- _EXTRACT_
=====

Device to reduce medical waste wins NCAD students Dyson award

Invention could reduce clinical waste in a healthcare emergency by up to two-thirds

Máire Kane and Hannah Grogan, winners of the 2019 national James Dyson Award, with Medicall Ambulance Service operations director Andrew Lyle.

Máire Kane and Hannah Grogan, winners of the 2019 national James Dyson Award, with Medicall Ambulance Service operations director Andrew Lyle.

 

A new invention, which could reduce the volume of clinical waste in a healthcare emergency by up to 67 per cent, has won the 2019 national James Dyson Award.

Invented by two NCAD students, Máire Kane (22) and Hannah Grogan (22), the ‘Personal Patient Pack’ (PPP) eliminates waste resulting from the single use of medical devices such as oxygen masks, allowing for them to be reused multiple times.

The two students developed their winning design in consultation with healthcare experts from St James’s Hospital, Dún Laoghaire Rehabilitation Hospital and Medicall Ambulance Service.

They learned that in a typical emergency callout, paramedics can use numerous separate devices such as plastic masks or nasal tubes on the patient. Upon arrival in an emergency department, these devices are dumped and replaced with brand-new identical devices. The process can be repeated each time the patient is moved to a different department or ward, increasing the volume of plastic waste that impacts the environment.

=====

- _INFORMATION PROVIDED_

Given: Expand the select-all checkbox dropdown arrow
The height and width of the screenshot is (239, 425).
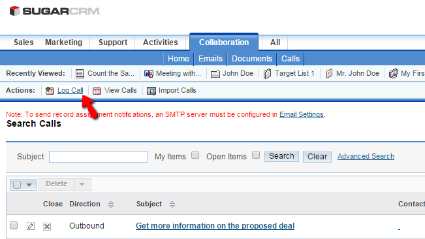Looking at the screenshot, I should pyautogui.click(x=29, y=185).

=====

- _PARTS OF THE EXERCISE_
(1) From the article on the medical waste device, copy the passage between "The two students" and "Medicall Ambulance Service.", inclusive.
(2) In the article on the medical waste device, which healthcare organizations did the two students consult while developing their design?

- _RESPONSES IN ORDER_
(1)
The two students developed their winning design in consultation with healthcare experts from St James’s Hospital, Dún Laoghaire Rehabilitation Hospital and Medicall Ambulance Service.

(2) St James's Hospital, Dún Laoghaire Rehabilitation Hospital and Medicall Ambulance Service.